Grande serata di apertura del 2° Budapest International Film Festival al Corvin Cinema – foto

Il Cinema Corvin, una delle sale più storiche di Budapest, era in fermento la sera del 25 ottobre, quando il secondo Budapest International Film Festival (BIFF) ha aperto le sue porte. E Daily News Hungary era presente, per non perdere uno degli eventi culturali più importanti della capitale.
Se c’è una scena che ha catturato la crescente fiducia del Budapest International Film Festival (BIFF) di quest’anno, è stato il foyer affollato del Corvin Cinema sabato sera. I bicchieri di vino tintinnavano mentre registi, critici e curiosi appassionati del grande schermo si scambiavano le opinioni su una nuova e audace stagione cinematografica.
Il Festival Internazionale del Cinema di Budapest amplia la sua portata
Dopo l’ottimo debutto dello scorso anno, il festival ha raddoppiato la durata e ampliato le sue ambizioni. “Volevamo raccontare una storia più grande”, ha detto il direttore del festival Krisztián Horváth nel suo discorso di apertura, davanti a un auditorium gremito. “Un festival cinematografico dovrebbe avere un’anima, e il nostro sta crescendo”. Si è trattato di un discorso breve e modesto, ma che ha lasciato intendere il crescente profilo internazionale del BIFF.
In effetti, Budapest sta rapidamente diventando una tappa fondamentale nel circuito cinematografico dell’Europa centrale; non è ancora un rivale di Venezia o Cannes, ma non è nemmeno più una curiosità regionale. Nei prossimi nove giorni, il Budapest International Film Festival proietterà quasi quaranta titoli, da prestigiosi vincitori internazionali a gemme sperimentali e una nuovissima sezione di concorso, Bloom, dedicata ai registi emergenti di tutto il mondo.

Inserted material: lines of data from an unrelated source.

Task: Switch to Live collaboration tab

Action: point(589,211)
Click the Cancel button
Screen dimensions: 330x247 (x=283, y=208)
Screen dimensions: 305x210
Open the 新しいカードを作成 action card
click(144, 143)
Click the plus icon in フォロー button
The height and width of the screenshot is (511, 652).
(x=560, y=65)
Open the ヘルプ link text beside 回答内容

Horváth ha anche annunciato una serie di nuove iniziative che riflettono la crescente sofisticazione del Budapest International Film Festival: il festival vanta ora una giuria ufficiale e premi, il BIFF Hub per conversazioni approfondite con ospiti internazionali e un programma di mentoring BIFF Campus per quattordici studenti. Oltre ad una grande festa di apertura e di chiusura, le proiezioni si svolgeranno anche in luoghi alternativi di grande impatto, dal deposito del tram di Szépilona convertito al Municipio e agli Studi Korda di Etyek, mentre una mostra delle Polaroid di Robby Müller al Capa Centre aggiunge un tocco distintivo al programma ampliato di quest’anno.

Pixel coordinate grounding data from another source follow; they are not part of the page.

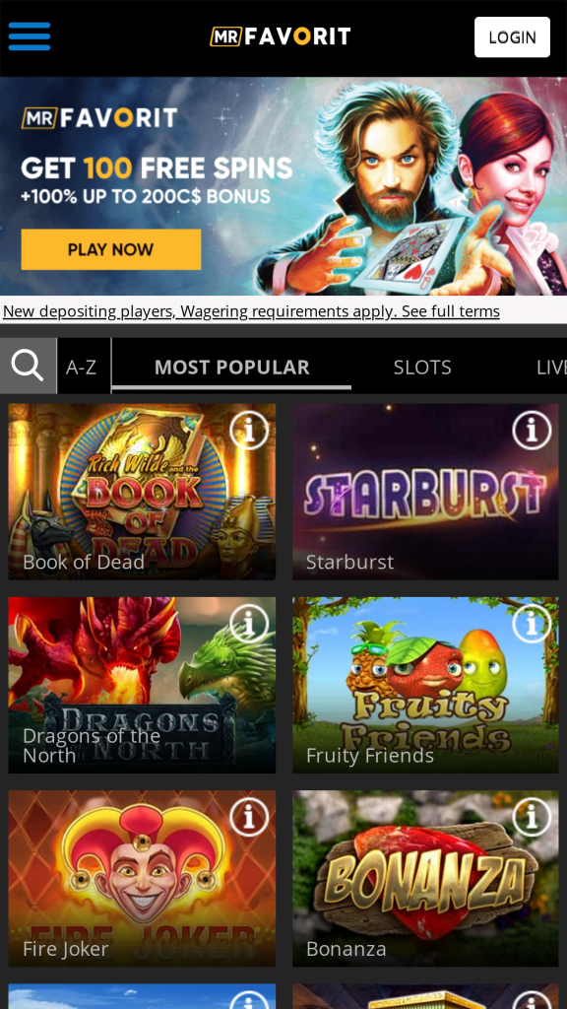The height and width of the screenshot is (1009, 567).
Task: Open the Live tab
Action: (551, 367)
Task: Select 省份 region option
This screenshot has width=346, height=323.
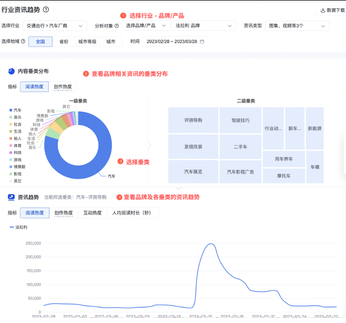Action: 64,41
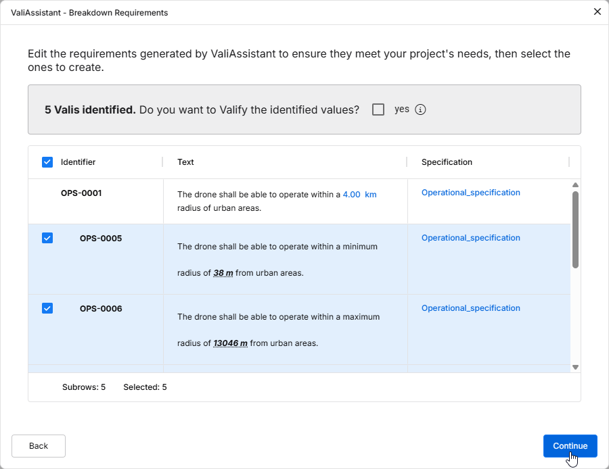Select the OPS-0001 identifier cell

click(x=81, y=193)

Ad aprire il programma ufficiale del Budapest International Film Festival è stato Two Prosecutors, l’ultimo film dell’acclamato regista ucraino Sergei Loznitsa.

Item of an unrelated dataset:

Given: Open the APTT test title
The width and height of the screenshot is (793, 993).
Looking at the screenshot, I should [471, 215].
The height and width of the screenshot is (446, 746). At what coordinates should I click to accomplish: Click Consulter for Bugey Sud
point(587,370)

Two Prosecutors: un ritratto agghiacciante della tirannia burocratica
Sergei Loznitsa, noto per i suoi documentari crudi(Maidan, Funerale di Stato) e per la sua fiction come Donbass, torna con Two Prosecutors, un film tranquillo e inquietante ambientato nell’Unione Sovietica di Stalin. Racconta la storia di Kornyev, un giovane procuratore (interpretato con tranquilla intensità da Aleksandr Kuznetsov), che scopre torture e accuse inventate all’interno dell’NKVD (il ministero degli Interni e la polizia segreta dell’Unione Sovietica). Mentre cerca di fare giustizia, viene trascinato più a fondo in un sistema progettato per schiacciare il dissenso attraverso il silenzio e la procedura.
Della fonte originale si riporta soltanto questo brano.